DEV Community

loading...

Extract all the data! – 02 – Python scrapy tutorial for beginners

davidmm1707 profile image David MM🐍 Originally published at letslearnabout.net Updated on ・7 min read

Original post: Python scrapy tutorial for beginners – 02 – Extract all the data!

In our last lesson, we have created our first Scrapy spider and we have scraped a few fields from the book. But we also learnt that every item has a URL with more detailed data.
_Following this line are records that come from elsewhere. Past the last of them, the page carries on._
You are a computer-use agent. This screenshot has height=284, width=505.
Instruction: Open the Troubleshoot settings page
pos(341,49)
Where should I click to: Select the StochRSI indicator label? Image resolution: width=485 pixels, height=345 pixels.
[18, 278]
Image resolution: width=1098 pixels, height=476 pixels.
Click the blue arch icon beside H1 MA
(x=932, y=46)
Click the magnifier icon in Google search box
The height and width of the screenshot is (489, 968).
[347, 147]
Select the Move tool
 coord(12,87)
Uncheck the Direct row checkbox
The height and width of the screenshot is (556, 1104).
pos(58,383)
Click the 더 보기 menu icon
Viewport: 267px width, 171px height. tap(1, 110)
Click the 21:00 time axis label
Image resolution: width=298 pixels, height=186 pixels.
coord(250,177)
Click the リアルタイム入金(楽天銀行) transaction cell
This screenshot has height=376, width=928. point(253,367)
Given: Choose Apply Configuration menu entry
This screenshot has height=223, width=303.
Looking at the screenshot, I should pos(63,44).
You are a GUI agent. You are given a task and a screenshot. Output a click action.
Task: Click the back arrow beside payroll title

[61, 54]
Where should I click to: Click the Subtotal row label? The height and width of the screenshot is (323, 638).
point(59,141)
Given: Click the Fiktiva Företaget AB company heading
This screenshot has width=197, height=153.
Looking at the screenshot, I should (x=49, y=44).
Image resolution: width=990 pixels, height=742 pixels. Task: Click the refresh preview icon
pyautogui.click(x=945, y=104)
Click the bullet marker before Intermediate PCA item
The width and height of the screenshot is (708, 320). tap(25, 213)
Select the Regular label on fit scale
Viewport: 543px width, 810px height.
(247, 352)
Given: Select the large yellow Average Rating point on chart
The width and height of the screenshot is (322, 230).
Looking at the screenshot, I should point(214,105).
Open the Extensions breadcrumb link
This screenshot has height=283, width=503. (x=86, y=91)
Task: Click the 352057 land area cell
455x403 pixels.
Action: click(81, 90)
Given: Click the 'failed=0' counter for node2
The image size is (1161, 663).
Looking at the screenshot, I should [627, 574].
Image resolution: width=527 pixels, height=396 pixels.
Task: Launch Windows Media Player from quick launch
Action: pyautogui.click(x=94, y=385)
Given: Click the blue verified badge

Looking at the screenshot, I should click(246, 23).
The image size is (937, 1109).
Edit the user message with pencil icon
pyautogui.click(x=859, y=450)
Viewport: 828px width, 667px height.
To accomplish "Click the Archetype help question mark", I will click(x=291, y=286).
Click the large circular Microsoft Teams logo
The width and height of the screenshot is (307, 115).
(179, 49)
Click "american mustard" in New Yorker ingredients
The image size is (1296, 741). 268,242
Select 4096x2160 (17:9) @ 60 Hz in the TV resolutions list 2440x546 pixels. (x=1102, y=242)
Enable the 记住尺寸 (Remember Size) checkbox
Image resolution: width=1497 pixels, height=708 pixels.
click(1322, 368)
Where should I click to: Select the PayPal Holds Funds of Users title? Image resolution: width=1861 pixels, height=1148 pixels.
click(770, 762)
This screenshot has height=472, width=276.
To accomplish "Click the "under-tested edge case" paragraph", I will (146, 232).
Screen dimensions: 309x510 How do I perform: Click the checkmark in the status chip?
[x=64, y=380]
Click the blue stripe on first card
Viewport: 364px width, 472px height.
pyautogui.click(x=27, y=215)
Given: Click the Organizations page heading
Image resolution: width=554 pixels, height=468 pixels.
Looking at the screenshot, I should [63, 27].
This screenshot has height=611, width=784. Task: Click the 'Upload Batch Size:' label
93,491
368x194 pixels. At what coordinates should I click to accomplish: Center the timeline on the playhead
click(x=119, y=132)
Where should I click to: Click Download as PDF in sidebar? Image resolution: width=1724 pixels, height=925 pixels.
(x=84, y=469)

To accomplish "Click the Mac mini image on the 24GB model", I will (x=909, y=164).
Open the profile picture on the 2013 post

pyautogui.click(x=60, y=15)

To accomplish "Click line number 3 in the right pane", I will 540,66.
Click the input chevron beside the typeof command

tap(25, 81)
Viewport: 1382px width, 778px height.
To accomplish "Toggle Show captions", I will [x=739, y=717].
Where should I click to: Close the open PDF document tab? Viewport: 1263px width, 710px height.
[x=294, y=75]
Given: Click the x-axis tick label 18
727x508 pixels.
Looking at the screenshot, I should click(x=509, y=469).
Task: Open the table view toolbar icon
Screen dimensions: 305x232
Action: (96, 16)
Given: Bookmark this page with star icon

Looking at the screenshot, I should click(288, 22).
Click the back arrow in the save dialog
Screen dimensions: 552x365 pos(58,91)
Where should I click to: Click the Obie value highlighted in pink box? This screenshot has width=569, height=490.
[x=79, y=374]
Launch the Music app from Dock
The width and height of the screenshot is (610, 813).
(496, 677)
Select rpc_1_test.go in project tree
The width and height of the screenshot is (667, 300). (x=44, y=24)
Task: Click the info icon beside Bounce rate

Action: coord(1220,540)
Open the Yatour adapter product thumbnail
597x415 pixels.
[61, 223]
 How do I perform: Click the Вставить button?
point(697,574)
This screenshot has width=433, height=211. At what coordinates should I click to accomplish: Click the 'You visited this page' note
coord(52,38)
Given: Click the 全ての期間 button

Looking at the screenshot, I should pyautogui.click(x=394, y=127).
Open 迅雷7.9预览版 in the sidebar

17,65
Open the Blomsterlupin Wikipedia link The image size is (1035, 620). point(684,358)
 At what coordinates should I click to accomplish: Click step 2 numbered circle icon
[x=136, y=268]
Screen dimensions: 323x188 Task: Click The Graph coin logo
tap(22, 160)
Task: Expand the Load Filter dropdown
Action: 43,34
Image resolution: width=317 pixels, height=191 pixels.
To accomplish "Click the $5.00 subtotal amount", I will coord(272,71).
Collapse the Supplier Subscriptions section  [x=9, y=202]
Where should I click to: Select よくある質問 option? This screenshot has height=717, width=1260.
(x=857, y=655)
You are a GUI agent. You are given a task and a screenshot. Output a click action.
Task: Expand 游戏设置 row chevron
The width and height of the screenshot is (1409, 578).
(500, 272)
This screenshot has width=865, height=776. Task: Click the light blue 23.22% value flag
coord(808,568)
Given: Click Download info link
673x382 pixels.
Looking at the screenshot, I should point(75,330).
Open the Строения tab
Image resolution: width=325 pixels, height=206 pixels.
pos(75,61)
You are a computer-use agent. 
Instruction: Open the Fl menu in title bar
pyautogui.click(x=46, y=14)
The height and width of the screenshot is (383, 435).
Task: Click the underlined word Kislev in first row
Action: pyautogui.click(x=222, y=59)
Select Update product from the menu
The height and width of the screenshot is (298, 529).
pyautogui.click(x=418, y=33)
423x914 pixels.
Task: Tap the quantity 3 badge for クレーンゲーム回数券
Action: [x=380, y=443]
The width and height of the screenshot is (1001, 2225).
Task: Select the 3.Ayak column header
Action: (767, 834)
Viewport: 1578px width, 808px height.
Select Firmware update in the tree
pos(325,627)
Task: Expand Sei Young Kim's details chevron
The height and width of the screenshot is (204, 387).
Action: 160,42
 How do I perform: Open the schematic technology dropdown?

Let's see how to extract all the data in different ways.

In this post you will learn how to:

  • Scrap items on their own page
  • Extract routes with relative URLs
  • Select elements by tag, class, partial class and siblings elements
  • Extract information from tables
  • Use callbacks to other Scrapy class methods


Our actual spider

On our last lesson, our spider was able to extract the title, price, image URL and book URL. Let me remember the code:

import scrapy


class SpiderSpider(scrapy.Spider):
    name = 'spider'
    allowed_domains = ['books.toscrape.com']
    start_urls = ['http://books.toscrape.com/']

    def parse(self, response):

        all_books = response.xpath('//article[@class="product_pod"]')

        for book in all_books:
            title = book.xpath('.//h3/a/@title').extract_first()
            price = book.xpath('.//div/p[@class="price_color"]/text()').extract_first()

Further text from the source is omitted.